Groups like ISO may license their standards, but I didn’t think they were mandated by the government the way Medicare mandates these codes. Most government-mandated standards I can think of, like building codes and educational standards, are promulgated by the government itself.
Two exceptions I can think of:
X DSM: while it is copyrighted, they don’t license the individual codes, this website, for example, just posted them as an article: https://psychcentral.com/disorders/dsm-iv-diagnostic-codes
X All web and programming standards I have ever heard of are freely available, even if it’s closed source (like Microsoft programming).
Yes, codes should be public domain. Like everything, governance costs. The International Standards Organization governs code management through recognized authorities. Some full code sets cost, some of the governing authorities do great work and need to pay people for it. Some sell automated updates. Most code-description pairs are published for free, but more elaboration requires purchase. I used to subscribe to ISO country updates to keep the systems at my job up to date.
Makes sense to negotiate from a public interest POV with the people who govern the code set. Per use charge is crazy when the point is to foster accurate communication.

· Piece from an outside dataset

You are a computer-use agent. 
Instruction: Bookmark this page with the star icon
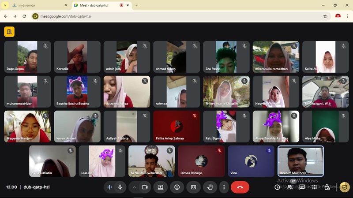(325, 16)
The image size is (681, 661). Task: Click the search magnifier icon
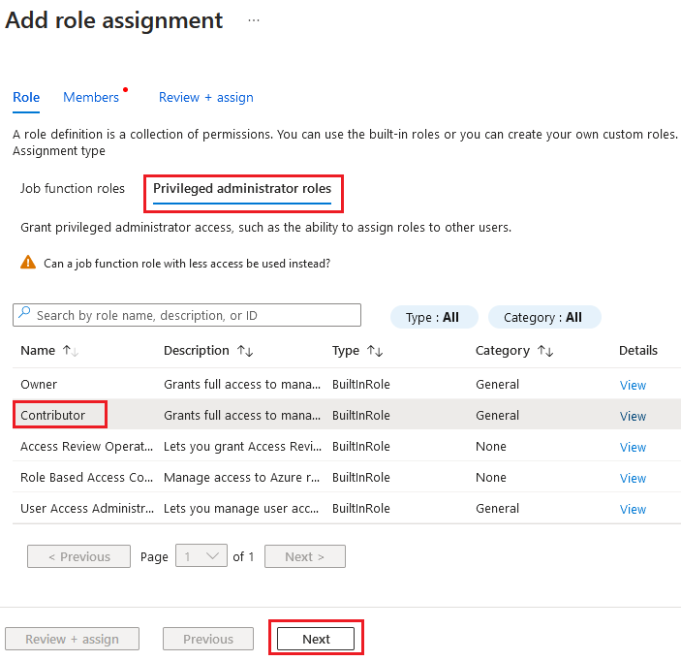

Common Procedural Terminology is used on X12 medical transactions, but it is a legacy of HL7 (medical transaction standard predating HIPAA) and the relationship is not a neat fit. It’s not a simple code set. The codes are wildly overloaded, with a lot of dependencies on other data. Most healthcare software includes, or the providers buy, an online tool that help figure out what code to use that looks at all those other factors. Those with a purchased license get to use it. Maybe there is a hope that those individuals are trained to understand what they are deal with in the interests of accuracy? I, who might be able to read the raw data because I supported installing updates, could not access or test the tool. But, I could tell a lot due to the tables built to drive validation.
While this is nice in theory, HHS and presumably governments around the world have been paying licensing fees. The AMA could take the position that any effort to reduce these fees, which have been paid without a peep for a long time, amounts to an unconstitutional government taking and could be challenged by a suit on Fifth Amendment grounds.
Agree, and. If the AMA were not governing the codesets, who does? It takes expertise and human labor to manage the code sets that needs to be paid for. At the same time, it’s very old fashioned style codes with too much embedded meaning and dependence on the programming that reads it against agreements and fee schedules. Not anything like how modern web based tech uses code sets. How it is deployed and priced does not meet modern technical practices. ANSI might be able to take a hand.
The entities governing many of the code sets monetize them. Maybe the governing authority for a codeset are not ideal, i.e., the folks who manage language codes started out as missionaries. I expect negotiation, day lighting and improvement. I realistically do not expect ISO to do anything other than facilitating what is. I’ve had more frustration in my life dealing with healthcare related X!2 standards, and it’s non-standard aspects than I care to relive.
X12 was developed to facilitate commerce, moving goods and $$$. HL7 was developed to communicate about and facilitate medical care, now with billing related functions part of X12. Add in our capitalist economic system and guess what is prioritized? EPIC and Cerner probably have all of our medical records anyway. Lots bigger fish to fry than how much any provider pays the AMA for use of codes.